Decriminalizing of Drugs

Back in 2001, Portugal took a very controversial yet gutsy decision of decriminalizing the use of drugs. This didn’t only concern mild psychoactives like marijuana but even potentially lethal and extremely addictive substances like cocaine and heroin as well. At the same time, they launched a huge, nationwide public health campaign against the use of drugs, which basically turned the previously criminal offence of owning and using drugs to one of a social health problem.

The Mobile Vans

Throughout Portugal’s most drug infested streets, one will find the government funded mobile vans. These have the sole purpose of supplying opioid addicts with a substance known as methadone, which acts as an opioid substitute. They are also tasked with helping them find and hold jobs among other things. The mobile vans are a symbolic part of the Portuguese government’s continuing efforts in dealing with local drug problems.

Passive Approach

The public health workers associated with the program supply the drug addicts with clean needles, antibiotics, and other necessary medicines to stop the spread of blood-transmitted diseases and make sure that the ones who can’t quit at least stay as healthy as possible. It is an approach which would feel very strange to the dwellers of just about any other country in the world. The Portuguese government is not only trying to make people quit drugs; it’s also trying to make sure that the people who can’t quit are at least capable of leading a decent life.

The Law

One needs to understand that decriminalization of drug use doesn’t mean that selling drugs is legal in Portugal. Drug dealers and huge traffickers go to jail when caught just as they do in any other country, but it’s the victims who don’t. If you are caught with small amounts of drugs for personal use, it will not be treated as a criminal offence but an administrative offence. As part of the “punishment” for buying and/or using drugs, the person will need to go to a hearing held by the Dissuasion Commission, where counselors, therapists, and other experts on the matter will try to dissuade the user from becoming a regular addict.

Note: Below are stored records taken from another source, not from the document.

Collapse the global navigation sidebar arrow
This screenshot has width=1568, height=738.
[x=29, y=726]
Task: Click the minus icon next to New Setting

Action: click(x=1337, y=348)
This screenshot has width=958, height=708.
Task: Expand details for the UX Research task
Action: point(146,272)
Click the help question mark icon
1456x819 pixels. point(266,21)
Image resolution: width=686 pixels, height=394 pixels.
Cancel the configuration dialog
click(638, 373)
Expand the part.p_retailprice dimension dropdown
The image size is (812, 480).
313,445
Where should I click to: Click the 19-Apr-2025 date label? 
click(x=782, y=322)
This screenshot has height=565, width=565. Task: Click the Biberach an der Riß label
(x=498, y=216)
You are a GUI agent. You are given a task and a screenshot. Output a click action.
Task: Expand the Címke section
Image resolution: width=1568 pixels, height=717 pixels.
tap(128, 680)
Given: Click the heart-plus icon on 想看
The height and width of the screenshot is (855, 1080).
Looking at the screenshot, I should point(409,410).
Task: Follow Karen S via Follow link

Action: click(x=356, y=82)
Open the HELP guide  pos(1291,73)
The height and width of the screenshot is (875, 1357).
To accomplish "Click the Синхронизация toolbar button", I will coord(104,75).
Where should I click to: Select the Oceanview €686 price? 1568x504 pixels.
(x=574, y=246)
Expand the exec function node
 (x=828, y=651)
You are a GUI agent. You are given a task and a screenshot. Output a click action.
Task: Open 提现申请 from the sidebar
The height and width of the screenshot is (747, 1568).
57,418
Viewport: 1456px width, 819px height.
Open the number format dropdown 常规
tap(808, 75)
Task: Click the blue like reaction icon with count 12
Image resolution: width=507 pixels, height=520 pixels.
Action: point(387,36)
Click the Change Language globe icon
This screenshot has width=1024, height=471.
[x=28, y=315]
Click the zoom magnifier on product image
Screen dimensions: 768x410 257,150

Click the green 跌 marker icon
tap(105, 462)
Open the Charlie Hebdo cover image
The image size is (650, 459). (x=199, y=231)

There are various other aspects of the Portuguese drug policy and intricate details about it which delegates from all over the world are trying to incorporate in their own country’s anti-drug policies, but the ones mentioned here serve well to highlight how it differs from what most of us are used to seeing. In order to beat your drug addiction here in the US, you will have to rely on drug rehabs, and while they do work very well, not everybody can afford them.

The policy in Portugal, on the other hand, has made recovery from drugs a much more approachable concept; something that even the poorest of the citizens can look towards with hope.